Another month, another psychic heroine in series romance land. In Dreams has a tantalizing premise and some sexy scenes. Sadly, the finished product is merely an average read.
New Orleans resident Lucy Ryan has psychic dreams of the future. One night she dreams of a young woman’s murder. In an attempt to see if she can stop it, she goes to the murder scene. She arrives too late to stop the murder, and the killer sees her. Terrified, she tries to flee deep into the bayou, only to find herself being pursued by two gunmen determined to silence her.
Lucy finds sanctuary with Justin Guidry. The New Orleans P.I. is spending some time on his family’s houseboat, trying to sort out his feelings about a case that went wrong. They never met before, but Lucy knows him all too well. She’s been having some very explicit sex dreams about him. Now that she’s met him, she knows it’s only a matter of time before those dreams come true.
The love scenes generate a decent amount of steam and there are some good ideas here. I liked how the author introduces the idea of destiny and how some things are simply meant to happen. There are a few coincidences here that would normally strain credibility. They were easier to buy into given this larger sense that things are happening because they’re supposed to, which naturally works better in a paranormal plot than it would in a regular contemporary.
While the sex scenes are fairly explicit, the book really isn’t all that sexy. The story is much more focused on the mystery than the romance, with the investigation propelling the action. The plot bears more than a passing resemblance to one of Rosemoor’s Harlequin Intrigues. If not for the more graphic sensual scenes, this might as well be one of those. That wouldn’t necessarily be such a bad thing if the mystery plot weren’t so mundane. It’s developed in a reasonable manner, but isn’t suspenseful or all that intriguing. It’s ho-hum. It’s the kind of mystery where the author eventually produces two characters to serve as suspects late in the book, except it doesn’t really matter which one is guilty because we don’t know anything about either one of them. She could have switched the killer’s identity and it wouldn’t have mattered. It’s really difficult to care one bit about the suspense plot.
It doesn’t help that the characters are bland. The author makes an attempt to explore Lucy’s ambivalence about her abilities and to advance her strained relations with her family. But it all happens so easily, entirely by rote, that it doesn’t really amount to much. Lucy and Justin’s conflict boils down to the usual he-doesn’t-believe-she’s-really-psychic bit. Just when they’re getting close, he reveals right on cue that he still doesn’t believe her, she feels betrayed, etc., etc. Both Lucy and Justin would have had to be developed more as people to make this anything more than run of the mill.
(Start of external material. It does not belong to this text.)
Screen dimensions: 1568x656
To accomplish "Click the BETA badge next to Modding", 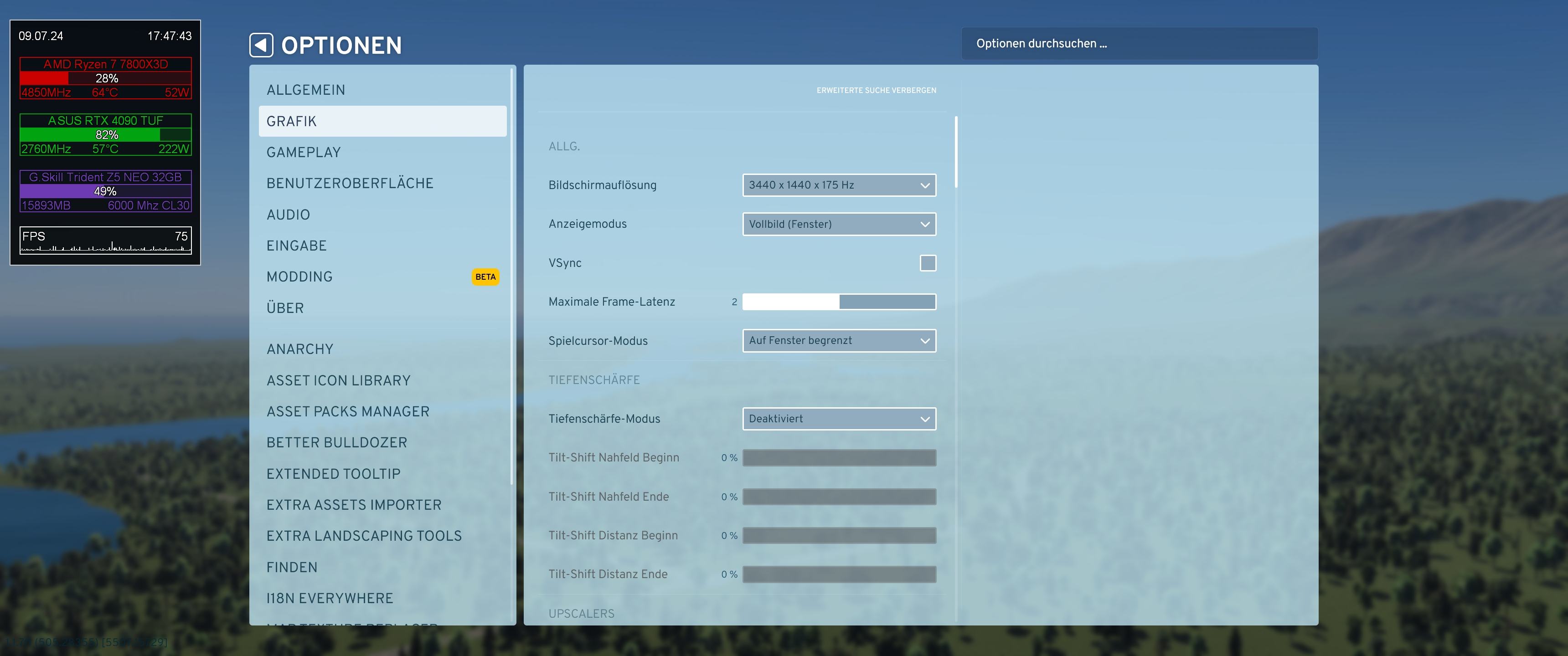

In Dreams gets off to a good beginning and has a few decent moments. It’s not bad. It’s also not particularly good or interesting. Diehard fans of this plot may want to check it out (or they could check out the other psychic-heroine-in-New Orleans series romance out this month, A Father’s Duty by Joanna Wayne, even if it’s only marginally better). Anyone else might be better off looking for one of the better variations on the same material that’s out there.